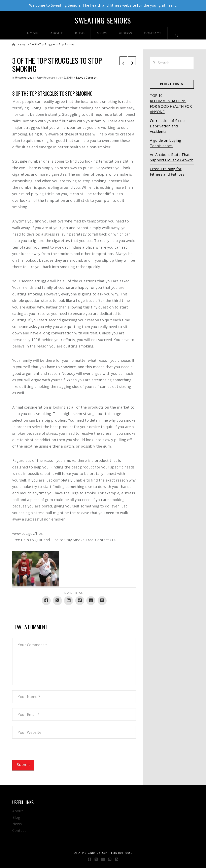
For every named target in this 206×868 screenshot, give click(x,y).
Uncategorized (24, 78)
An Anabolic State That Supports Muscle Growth (172, 157)
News (17, 824)
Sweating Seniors (103, 20)
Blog (16, 817)
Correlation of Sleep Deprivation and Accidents (167, 126)
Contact (19, 830)
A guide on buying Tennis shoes (166, 143)
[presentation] (43, 752)
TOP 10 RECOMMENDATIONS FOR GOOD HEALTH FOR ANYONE (171, 103)
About (18, 811)
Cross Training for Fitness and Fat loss (167, 172)
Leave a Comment (87, 78)
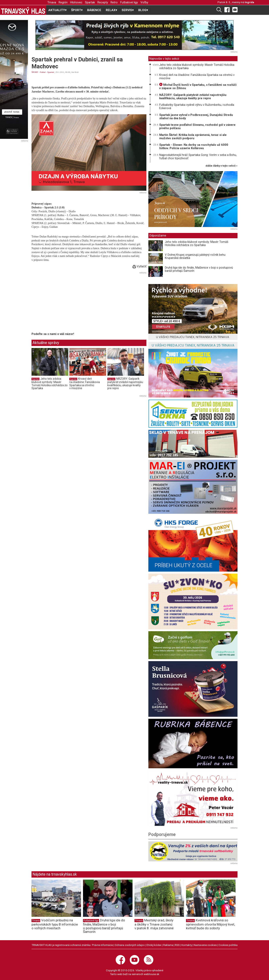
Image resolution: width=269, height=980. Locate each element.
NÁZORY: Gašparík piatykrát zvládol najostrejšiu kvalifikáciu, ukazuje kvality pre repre (125, 383)
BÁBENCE (94, 10)
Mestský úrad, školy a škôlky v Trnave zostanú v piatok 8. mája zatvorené (154, 924)
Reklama (168, 945)
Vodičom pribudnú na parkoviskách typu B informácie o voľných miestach (55, 924)
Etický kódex (154, 945)
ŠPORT (35, 72)
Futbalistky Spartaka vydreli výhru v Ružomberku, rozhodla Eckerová (197, 107)
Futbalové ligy (129, 2)
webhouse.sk (151, 974)
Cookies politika (228, 945)
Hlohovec (76, 2)
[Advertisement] (65, 302)
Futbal (43, 72)
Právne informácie (102, 945)
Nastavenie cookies (205, 945)
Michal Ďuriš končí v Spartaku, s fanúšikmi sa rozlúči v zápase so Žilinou (198, 86)
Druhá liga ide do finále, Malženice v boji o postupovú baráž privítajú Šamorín (199, 269)
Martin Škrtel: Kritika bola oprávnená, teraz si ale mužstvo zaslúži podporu (193, 137)
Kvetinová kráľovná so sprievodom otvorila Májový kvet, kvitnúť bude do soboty (210, 924)
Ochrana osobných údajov (130, 945)
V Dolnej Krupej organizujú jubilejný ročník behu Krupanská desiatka (195, 256)
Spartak (90, 2)
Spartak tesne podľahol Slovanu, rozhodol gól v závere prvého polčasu (197, 126)
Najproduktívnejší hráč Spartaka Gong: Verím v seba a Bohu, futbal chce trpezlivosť (198, 156)
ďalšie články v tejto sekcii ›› (221, 166)
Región (63, 2)
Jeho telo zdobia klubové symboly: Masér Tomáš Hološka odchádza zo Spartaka (49, 383)
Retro (114, 2)
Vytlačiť (139, 266)
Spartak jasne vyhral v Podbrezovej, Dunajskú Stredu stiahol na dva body (196, 116)
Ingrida (249, 2)
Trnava (51, 2)
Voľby (144, 2)
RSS (177, 945)
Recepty (103, 2)
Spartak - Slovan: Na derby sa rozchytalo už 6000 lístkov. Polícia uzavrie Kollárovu (194, 146)
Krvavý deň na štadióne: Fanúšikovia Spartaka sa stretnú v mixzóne (84, 383)
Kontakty (186, 945)
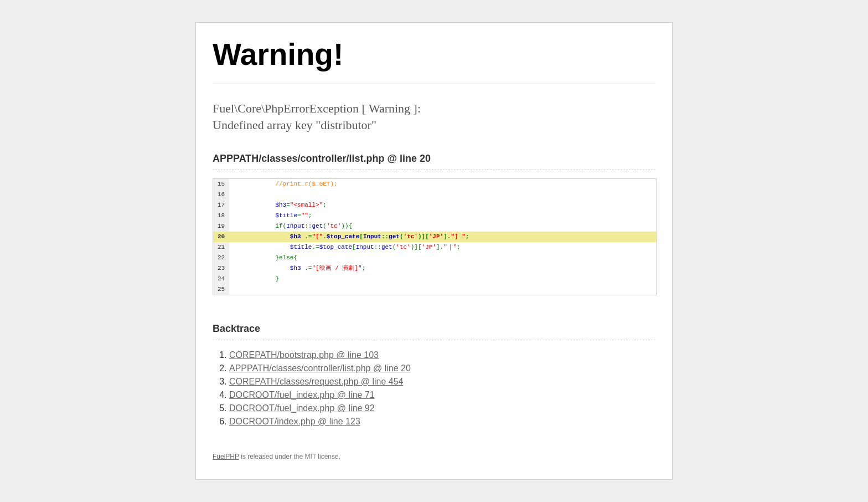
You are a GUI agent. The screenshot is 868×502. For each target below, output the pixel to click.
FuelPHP (226, 457)
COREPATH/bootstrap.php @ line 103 (304, 355)
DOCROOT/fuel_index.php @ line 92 (302, 408)
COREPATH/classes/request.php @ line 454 (316, 381)
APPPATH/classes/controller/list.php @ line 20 (320, 368)
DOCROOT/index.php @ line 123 (294, 421)
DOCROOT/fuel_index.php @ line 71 (302, 395)
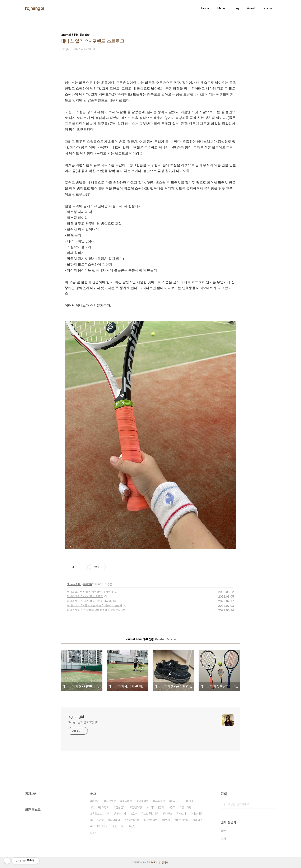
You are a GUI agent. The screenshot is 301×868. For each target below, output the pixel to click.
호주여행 (127, 801)
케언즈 (169, 814)
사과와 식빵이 (156, 807)
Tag (236, 8)
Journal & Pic (74, 584)
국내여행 (143, 801)
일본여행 (160, 801)
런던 (133, 826)
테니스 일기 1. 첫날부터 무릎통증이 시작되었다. (94, 610)
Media (221, 8)
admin (268, 8)
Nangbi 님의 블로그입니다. (84, 722)
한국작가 (119, 826)
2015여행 (98, 820)
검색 (272, 804)
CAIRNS (176, 801)
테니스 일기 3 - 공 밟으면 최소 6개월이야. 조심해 (94, 606)
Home (205, 8)
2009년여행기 (100, 807)
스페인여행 (132, 820)
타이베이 (115, 820)
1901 (167, 820)
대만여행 (121, 814)
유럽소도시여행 (101, 814)
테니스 (199, 820)
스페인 (191, 801)
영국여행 (186, 807)
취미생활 (87, 584)
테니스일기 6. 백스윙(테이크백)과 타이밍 (90, 592)
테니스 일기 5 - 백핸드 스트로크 (85, 596)
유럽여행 (137, 807)
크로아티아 (151, 820)
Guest (251, 8)
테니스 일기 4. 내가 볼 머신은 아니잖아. (89, 601)
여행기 (96, 801)
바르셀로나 (182, 820)
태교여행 (197, 814)
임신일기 (120, 807)
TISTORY (152, 863)
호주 (134, 814)
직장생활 (111, 801)
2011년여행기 (100, 826)
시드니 (182, 814)
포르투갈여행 (151, 814)
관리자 (164, 863)
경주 (173, 807)
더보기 (93, 833)
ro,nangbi (34, 8)
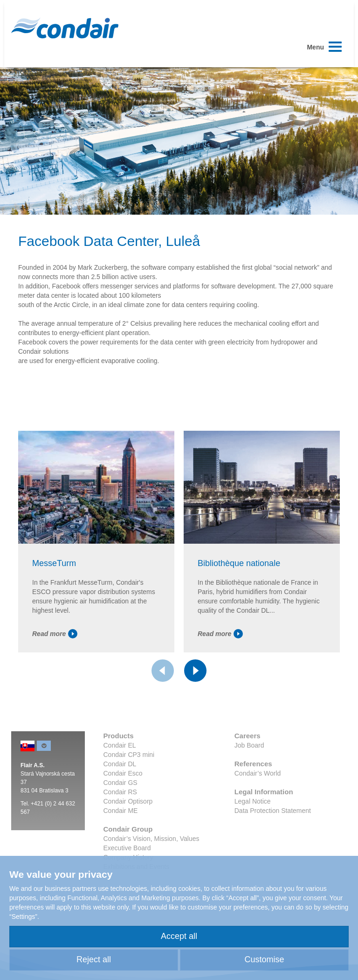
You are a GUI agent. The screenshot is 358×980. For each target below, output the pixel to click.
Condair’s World (258, 773)
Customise (264, 959)
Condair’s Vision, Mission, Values (151, 839)
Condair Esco (123, 773)
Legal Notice (253, 801)
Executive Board (127, 848)
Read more (55, 634)
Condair (65, 28)
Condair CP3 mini (129, 755)
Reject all (94, 959)
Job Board (249, 745)
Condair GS (120, 783)
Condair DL (120, 764)
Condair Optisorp (128, 801)
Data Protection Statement (273, 811)
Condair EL (120, 745)
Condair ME (121, 811)
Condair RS (120, 792)
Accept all (179, 936)
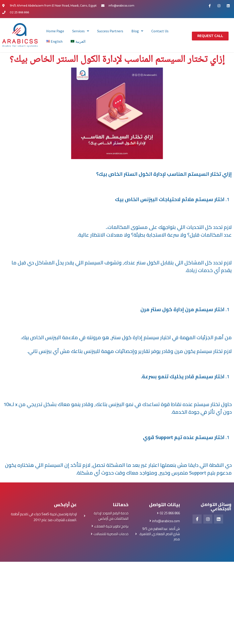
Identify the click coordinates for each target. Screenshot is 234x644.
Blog (137, 31)
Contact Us (160, 31)
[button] (210, 36)
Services (80, 31)
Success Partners (110, 31)
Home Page (55, 31)
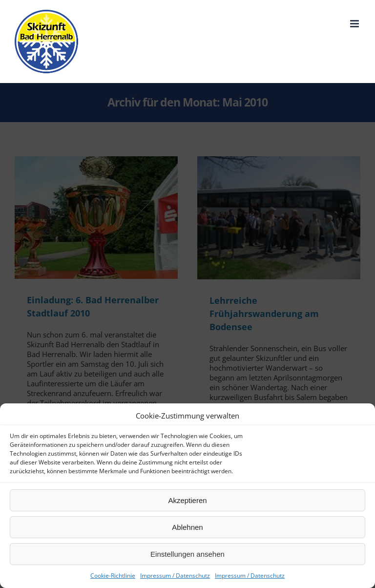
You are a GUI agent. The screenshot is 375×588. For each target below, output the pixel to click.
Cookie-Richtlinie (113, 575)
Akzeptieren (187, 500)
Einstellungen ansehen (188, 554)
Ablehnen (187, 527)
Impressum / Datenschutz (175, 575)
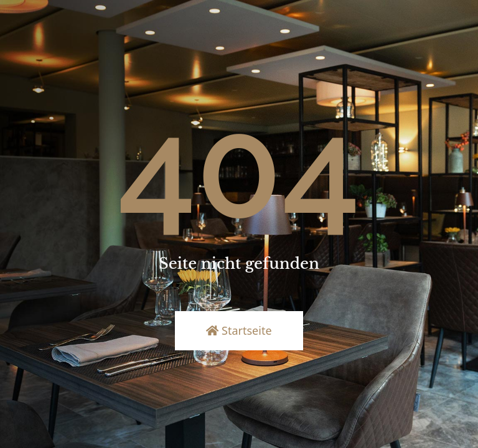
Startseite (238, 330)
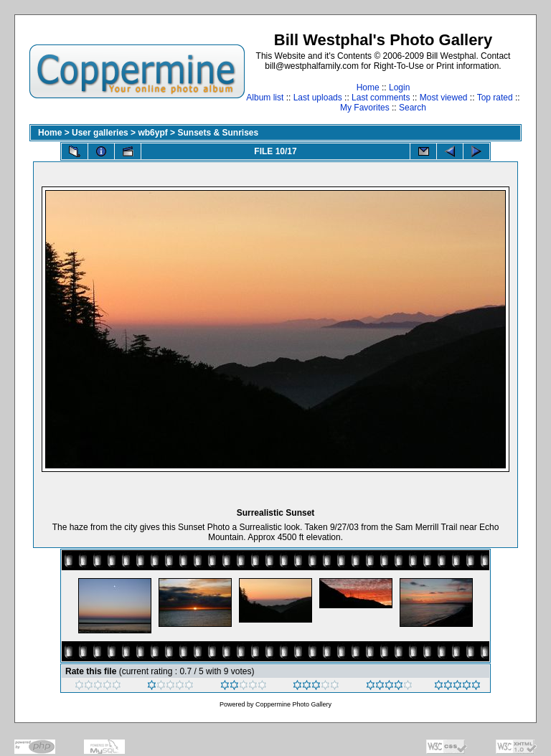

■ ■ ■ ■

=== TASK ===
Please render all of the data above as a numbered list, leaving out blank lines and the pictures.

=== ANSWER TO THIS TASK ===
1. For every named target in this 206×868 screenshot, give click(x,y).
2. Uncategorized (24, 78)
3. An Anabolic State That Supports Muscle Growth (172, 157)
4. News (17, 824)
5. Sweating Seniors (103, 20)
6. Blog (16, 817)
7. Correlation of Sleep Deprivation and Accidents (167, 126)
8. Contact (19, 830)
9. A guide on buying Tennis shoes (166, 143)
10. [presentation] (43, 752)
11. TOP 10 RECOMMENDATIONS FOR GOOD HEALTH FOR ANYONE (171, 103)
12. About (18, 811)
13. Cross Training for Fitness and Fat loss (167, 172)
14. Leave a Comment (87, 78)
15. Image resolution: width=269, height=980. Locate each element.
16. NÁZORY: Gašparík piatykrát zvládol najostrejšiu kvalifikáciu, ukazuje kvality pre repre (125, 383)
17. BÁBENCE (94, 10)
18. Mestský úrad, školy a škôlky v Trnave zostanú v piatok 8. mája zatvorené (154, 924)
19. Reklama (168, 945)
20. Vodičom pribudnú na parkoviskách typu B informácie o voľných miestach (55, 924)
21. Etický kódex (154, 945)
22. ŠPORT (35, 72)
23. Futbalistky Spartaka vydreli výhru v Ružomberku, rozhodla Eckerová (197, 107)
24. Futbalové ligy (129, 2)
25. webhouse.sk (151, 974)
26. Cookies politika (228, 945)
27. Hlohovec (76, 2)
28. [Advertisement] (65, 302)
29. Futbal (43, 72)
30. Právne informácie (102, 945)
31. Nastavenie cookies (205, 945)
32. Michal Ďuriš končí v Spartaku, s fanúšikmi sa rozlúči v zápase so Žilinou (198, 86)
33. Druhá liga ide do finále, Malženice v boji o postupovú baráž privítajú Šamorín (199, 269)
34. Martin Škrtel: Kritika bola oprávnená, teraz si ale mužstvo zaslúži podporu (193, 137)
35. Kvetinová kráľovná so sprievodom otvorila Májový kvet, kvitnúť bude do soboty (210, 924)
36. Ochrana osobných údajov (130, 945)
37. V Dolnej Krupej organizujú jubilejný ročník behu Krupanská desiatka (195, 256)
38. Spartak (90, 2)
39. Spartak tesne podľahol Slovanu, rozhodol gól v závere prvého polčasu (197, 126)
40. Najproduktívnejší hráč Spartaka Gong: Verím v seba a Bohu, futbal chce trpezlivosť (198, 156)
41. ďalšie články v tejto sekcii ›› (221, 166)
42. Región (63, 2)
43. Jeho telo zdobia klubové symboly: Masér Tomáš Hološka odchádza zo Spartaka (49, 383)
44. Retro (114, 2)
45. Vytlačiť (139, 266)
46. Spartak jasne vyhral v Podbrezovej, Dunajskú Stredu stiahol na dva body (196, 116)
47. Ingrida (249, 2)
48. Trnava (51, 2)
49. Voľby (144, 2)
50. RSS (177, 945)
51. Recepty (103, 2)
52. Spartak - Slovan: Na derby sa rozchytalo už 6000 lístkov. Polícia uzavrie Kollárovu (194, 146)
53. Krvavý deň na štadióne: Fanúšikovia Spartaka sa stretnú v mixzóne (84, 383)
54. Kontakty (186, 945)
55. You are a GUI agent. The screenshot is 868×502. For each target below, output the pixel to click.
56. FuelPHP (226, 457)
57. COREPATH/bootstrap.php @ line 103 (304, 355)
58. DOCROOT/fuel_index.php @ line 92 (302, 408)
59. COREPATH/classes/request.php @ line 454 (316, 381)
60. APPPATH/classes/controller/list.php @ line 20 (320, 368)
61. DOCROOT/index.php @ line 123 (294, 421)
62. DOCROOT/fuel_index.php @ line 71 (302, 395)
63. You are a GUI agent. The screenshot is 301×868. For each target below, output the pixel to click.
64. 호주여행 (127, 801)
65. 케언즈 (169, 814)
66. 사과와 식빵이 (156, 807)
67. Tag (236, 8)
68. Journal & Pic (74, 584)
69. 국내여행 (143, 801)
70. 일본여행 (160, 801)
71. 런던 (133, 826)
72. 테니스 일기 1. 첫날부터 무릎통증이 시작되었다. (94, 610)
73. Media (221, 8)
74. admin (268, 8)
75. Nangbi 님의 블로그입니다. (84, 722)
76. 한국작가 (119, 826)
77. 2015여행 (98, 820)
78. 검색 (272, 804)
79. CAIRNS (176, 801)
80. 테니스 일기 3 - 공 밟으면 최소 6개월이야. 조심해 (94, 606)
81. Home (205, 8)
82. 2009년여행기 (100, 807)
83. 스페인여행 (132, 820)
84. 타이베이 (115, 820)
85. 1901 (167, 820)
86. 대만여행 (121, 814)
87. 유럽소도시여행 (101, 814)
88. 테니스 (199, 820)
89. 스페인 (191, 801)
90. 영국여행 (186, 807)
91. 취미생활 (87, 584)
92. 테니스일기 6. 백스윙(테이크백)과 타이밍 (90, 592)
93. 테니스 일기 5 - 백핸드 스트로크 (85, 596)
94. 유럽여행 (137, 807)
95. 크로아티아 (151, 820)
96. Guest (251, 8)
97. 테니스 일기 4. 내가 볼 머신은 아니잖아. (89, 601)
98. 여행기 (96, 801)
99. 바르셀로나 (182, 820)
100. 태교여행 (197, 814)
101. 임신일기 (120, 807)
102. TISTORY (152, 863)
103. 호주 (134, 814)
104. 직장생활 (111, 801)
105. 2011년여행기 (100, 826)
106. 시드니 (182, 814)
107. 포르투갈여행 (151, 814)
108. 관리자 (164, 863)
109. 경주 (173, 807)
110. 더보기 (93, 833)
111. ro,nangbi (34, 8)
112. You are a GUI agent. The screenshot is 358×980. For each target below, output the pixel to click.
113. Condair’s World (258, 773)
114. Customise (264, 959)
115. Condair’s Vision, Mission, Values (151, 839)
116. Condair Esco (123, 773)
117. Legal Notice (253, 801)
118. Executive Board (127, 848)
119. Read more (55, 634)
120. Condair (65, 28)
121. Condair CP3 mini (129, 755)
122. Reject all (94, 959)
123. Job Board (249, 745)
124. Condair GS (120, 783)
125. Condair DL (120, 764)
126. Condair Optisorp (128, 801)
127. Data Protection Statement (273, 811)
128. Condair EL (120, 745)
129. Condair ME (121, 811)
130. Condair RS (120, 792)
131. Accept all (179, 936)
132. Identify the click coordinates for each target. Screenshot is 234x644.
133. Blog (137, 31)
134. Contact Us (160, 31)
135. [button] (210, 36)
136. Services (80, 31)
137. Success Partners (110, 31)
138. Home Page (55, 31)
139. You are a GUI agent. The screenshot is 375×588. For each target below, output the pixel to click.
140. Cookie-Richtlinie (113, 575)
141. Akzeptieren (187, 500)
142. Einstellungen ansehen (188, 554)
143. Ablehnen (187, 527)
144. Impressum / Datenschutz (175, 575)
145. Startseite (238, 330)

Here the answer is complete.